Cuando llegaron allí, a la una de la madrugada, el ortopedista Bekithemba Ncube, de 41 años, los estaba esperando. Templer tenía el cuerpo destrozado, pero aun así había corrido con suerte. El animal le seccionó una arteria axilar tan limpiamente, que se selló sola; de lo contrario, habría muerto desangrado en menos de un minuto. Si los enormes colmillos del hipopótamo no hubiesen penetrado su espalda en ángulo y formado unos colgajos de piel que impidieron el paso del aire al tórax, el colapso pulmonar habría sido inevitable. En una operación que duró siete horas, Ncube le suturó las heridas y le amputó el brazo izquierdo.

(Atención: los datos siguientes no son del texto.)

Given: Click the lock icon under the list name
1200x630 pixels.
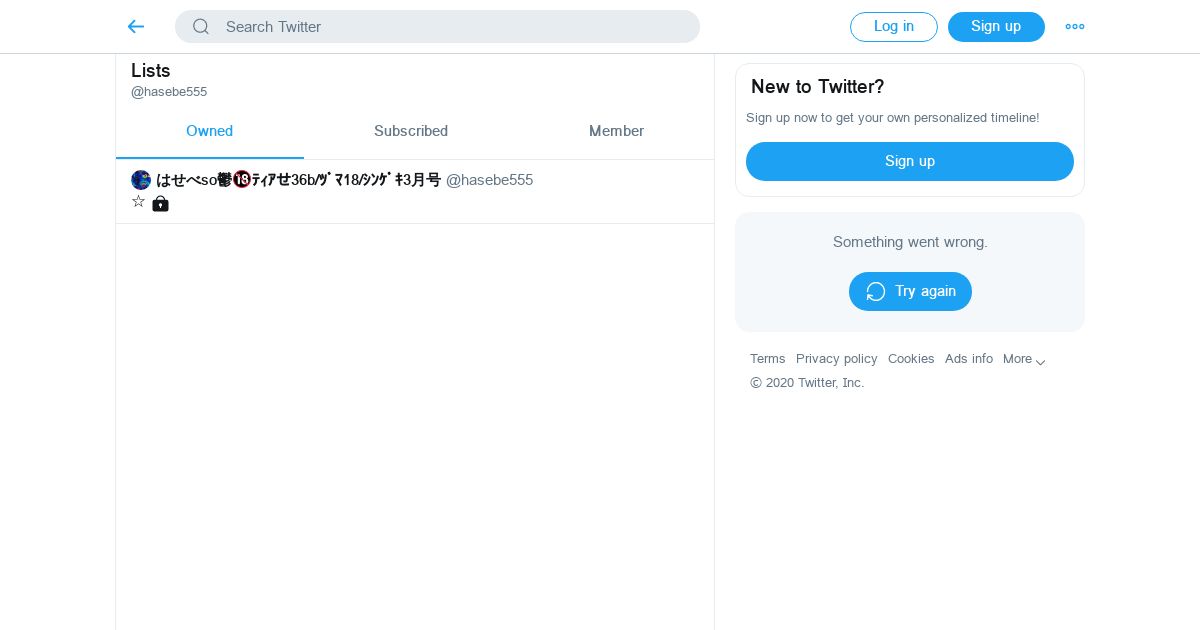Looking at the screenshot, I should click(x=160, y=203).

TRAS DOS DÍAS de búsqueda, hallaron el cadáver de Evans Namasango río abajo. Ni siquiera los moradores más ancianos de las riberas del Zambeze recuerdan un ataque de hipopótamo tan violento como el que casi le costó la vida a Paul Templer. Hoy el valeroso guía, a quien se le colocó un brazo artificial en Londres, ha regresado con nuevos bríos a Zimbabwe a iniciar su propio negocio turístico.
Y aun cuando los cazadores profesionales apremiaron al Departamento de Parques Nacionales y Vida Silvestre de Zimbabwe para que matara al agresivo animal, éste sigue en el río... esperando.